| Data for review |
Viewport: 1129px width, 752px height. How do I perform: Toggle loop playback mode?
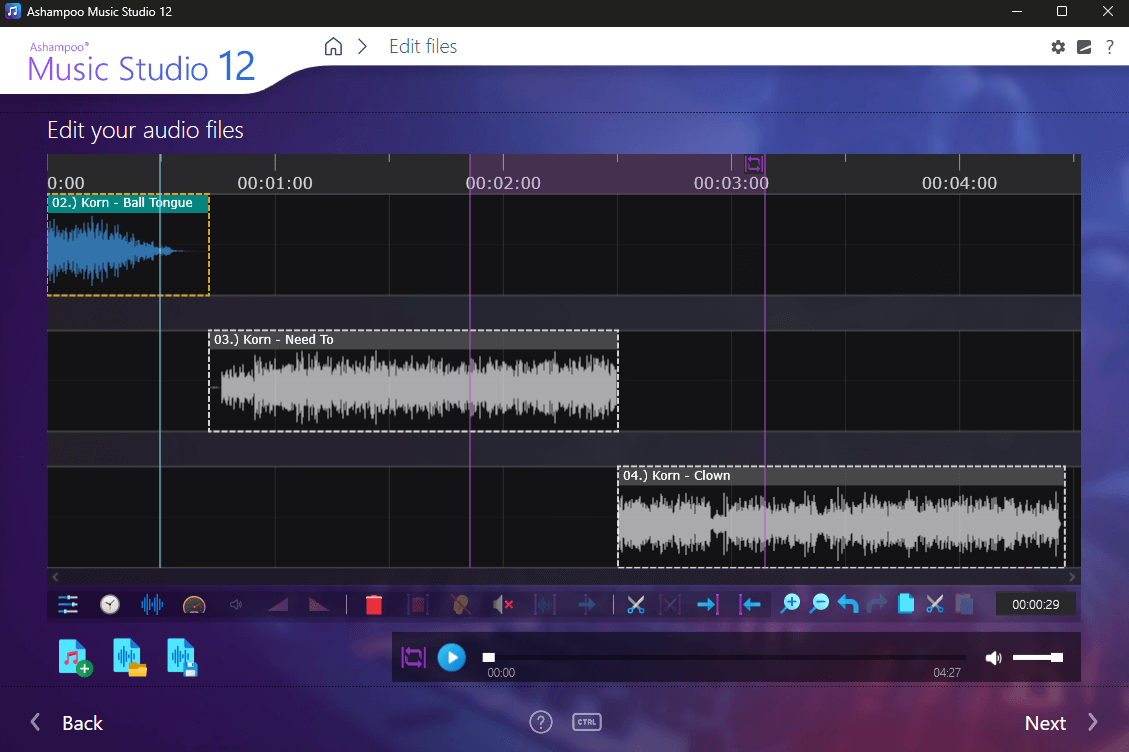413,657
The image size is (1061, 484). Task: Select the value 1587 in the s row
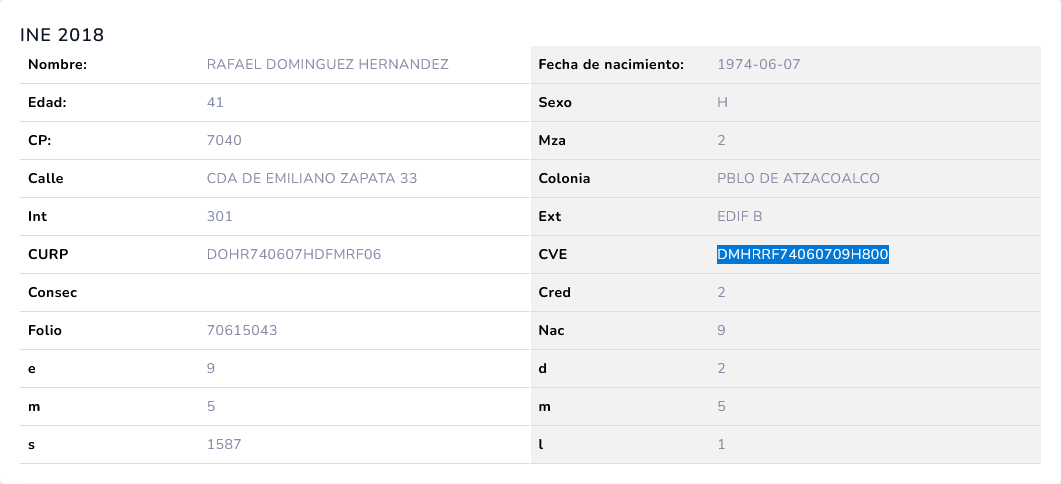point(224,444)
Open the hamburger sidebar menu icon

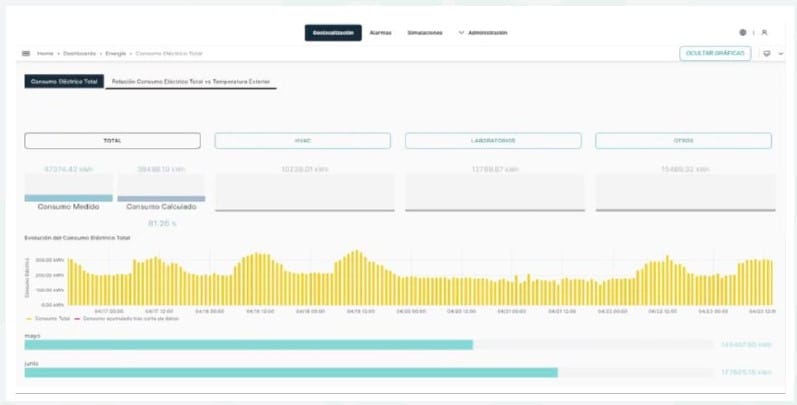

| Task to carry out |
Leave every picture out and set down exactly the lines running from the one with "The image size" to the last line of the material above.

| Answer to the exercise |
The image size is (1061, 484). Task: Select the value 1587 in the s row
point(224,444)
Open the hamburger sidebar menu icon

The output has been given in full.